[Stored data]
——————
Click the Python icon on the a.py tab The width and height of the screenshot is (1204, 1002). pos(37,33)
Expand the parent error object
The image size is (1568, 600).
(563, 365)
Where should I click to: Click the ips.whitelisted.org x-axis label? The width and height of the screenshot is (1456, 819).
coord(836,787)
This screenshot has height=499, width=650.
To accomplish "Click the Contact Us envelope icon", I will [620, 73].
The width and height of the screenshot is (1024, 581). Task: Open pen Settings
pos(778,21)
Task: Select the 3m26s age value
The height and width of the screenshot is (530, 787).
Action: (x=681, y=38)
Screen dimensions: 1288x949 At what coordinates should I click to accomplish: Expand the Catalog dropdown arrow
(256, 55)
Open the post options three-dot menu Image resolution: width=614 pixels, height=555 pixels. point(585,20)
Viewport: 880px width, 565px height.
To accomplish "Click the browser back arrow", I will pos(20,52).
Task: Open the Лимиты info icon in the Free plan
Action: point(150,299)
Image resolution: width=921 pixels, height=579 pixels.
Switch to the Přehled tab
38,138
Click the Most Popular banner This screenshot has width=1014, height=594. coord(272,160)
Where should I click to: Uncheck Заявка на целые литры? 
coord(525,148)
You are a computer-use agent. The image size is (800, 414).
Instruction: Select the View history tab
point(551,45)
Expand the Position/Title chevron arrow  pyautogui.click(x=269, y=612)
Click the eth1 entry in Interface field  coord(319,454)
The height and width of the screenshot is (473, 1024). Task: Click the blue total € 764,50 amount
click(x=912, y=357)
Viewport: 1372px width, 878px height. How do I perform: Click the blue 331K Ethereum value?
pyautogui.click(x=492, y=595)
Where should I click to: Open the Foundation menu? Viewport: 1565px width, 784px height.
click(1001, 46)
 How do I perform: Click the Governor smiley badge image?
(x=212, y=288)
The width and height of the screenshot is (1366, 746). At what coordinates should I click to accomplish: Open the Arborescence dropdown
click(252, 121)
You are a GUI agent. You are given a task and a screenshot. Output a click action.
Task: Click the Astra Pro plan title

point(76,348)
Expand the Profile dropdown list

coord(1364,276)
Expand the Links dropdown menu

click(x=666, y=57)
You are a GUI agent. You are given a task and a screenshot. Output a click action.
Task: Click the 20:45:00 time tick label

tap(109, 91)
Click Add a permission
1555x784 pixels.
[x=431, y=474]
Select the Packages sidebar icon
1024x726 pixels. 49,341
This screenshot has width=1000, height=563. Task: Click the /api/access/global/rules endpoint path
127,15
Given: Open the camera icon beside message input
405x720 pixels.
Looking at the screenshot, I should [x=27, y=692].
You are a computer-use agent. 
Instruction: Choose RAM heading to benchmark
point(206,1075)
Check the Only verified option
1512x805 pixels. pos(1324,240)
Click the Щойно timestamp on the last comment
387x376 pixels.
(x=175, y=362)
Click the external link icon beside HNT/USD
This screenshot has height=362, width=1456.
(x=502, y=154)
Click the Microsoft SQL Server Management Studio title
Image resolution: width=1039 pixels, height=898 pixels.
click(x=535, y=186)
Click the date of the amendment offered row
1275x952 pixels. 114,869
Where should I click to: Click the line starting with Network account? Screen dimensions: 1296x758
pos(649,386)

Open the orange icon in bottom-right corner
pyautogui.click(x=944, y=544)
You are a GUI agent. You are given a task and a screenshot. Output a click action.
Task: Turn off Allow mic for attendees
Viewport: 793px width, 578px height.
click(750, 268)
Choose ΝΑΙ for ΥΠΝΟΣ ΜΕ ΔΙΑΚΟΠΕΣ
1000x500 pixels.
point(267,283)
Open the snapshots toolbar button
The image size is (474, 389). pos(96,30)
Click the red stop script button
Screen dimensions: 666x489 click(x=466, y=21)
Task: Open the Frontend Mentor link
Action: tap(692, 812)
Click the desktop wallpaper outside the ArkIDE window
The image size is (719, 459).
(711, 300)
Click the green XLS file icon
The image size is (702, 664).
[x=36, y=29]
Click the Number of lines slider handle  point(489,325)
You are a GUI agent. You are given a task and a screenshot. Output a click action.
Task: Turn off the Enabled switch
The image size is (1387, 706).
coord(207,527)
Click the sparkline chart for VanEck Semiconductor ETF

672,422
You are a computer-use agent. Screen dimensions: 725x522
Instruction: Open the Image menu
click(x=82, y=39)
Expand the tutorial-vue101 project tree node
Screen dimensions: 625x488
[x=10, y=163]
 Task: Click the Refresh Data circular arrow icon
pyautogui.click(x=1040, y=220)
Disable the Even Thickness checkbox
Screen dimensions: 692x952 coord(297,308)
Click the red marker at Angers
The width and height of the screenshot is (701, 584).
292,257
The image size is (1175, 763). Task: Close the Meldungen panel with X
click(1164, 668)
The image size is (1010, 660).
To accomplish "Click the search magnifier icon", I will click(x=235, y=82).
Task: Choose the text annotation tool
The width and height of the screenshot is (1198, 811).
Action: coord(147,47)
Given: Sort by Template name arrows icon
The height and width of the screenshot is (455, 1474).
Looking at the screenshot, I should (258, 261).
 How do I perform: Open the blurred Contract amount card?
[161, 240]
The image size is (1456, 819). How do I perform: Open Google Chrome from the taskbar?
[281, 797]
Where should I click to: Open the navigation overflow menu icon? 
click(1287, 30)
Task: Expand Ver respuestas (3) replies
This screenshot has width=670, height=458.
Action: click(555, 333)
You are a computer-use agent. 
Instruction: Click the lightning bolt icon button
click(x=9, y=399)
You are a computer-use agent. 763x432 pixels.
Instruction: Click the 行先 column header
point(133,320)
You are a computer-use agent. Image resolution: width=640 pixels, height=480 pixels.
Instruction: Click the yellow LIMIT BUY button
——————
Activity: Using the data above, show each line where "computer" occurs.

Exercise result:
You are a computer-use agent. The image size is (800, 414).
You are a computer-use agent. 
You are a computer-use agent. Screen dimensions: 725x522
You are a computer-use agent. 
You are a computer-use agent. 763x432 pixels.
You are a computer-use agent. Image resolution: width=640 pixels, height=480 pixels.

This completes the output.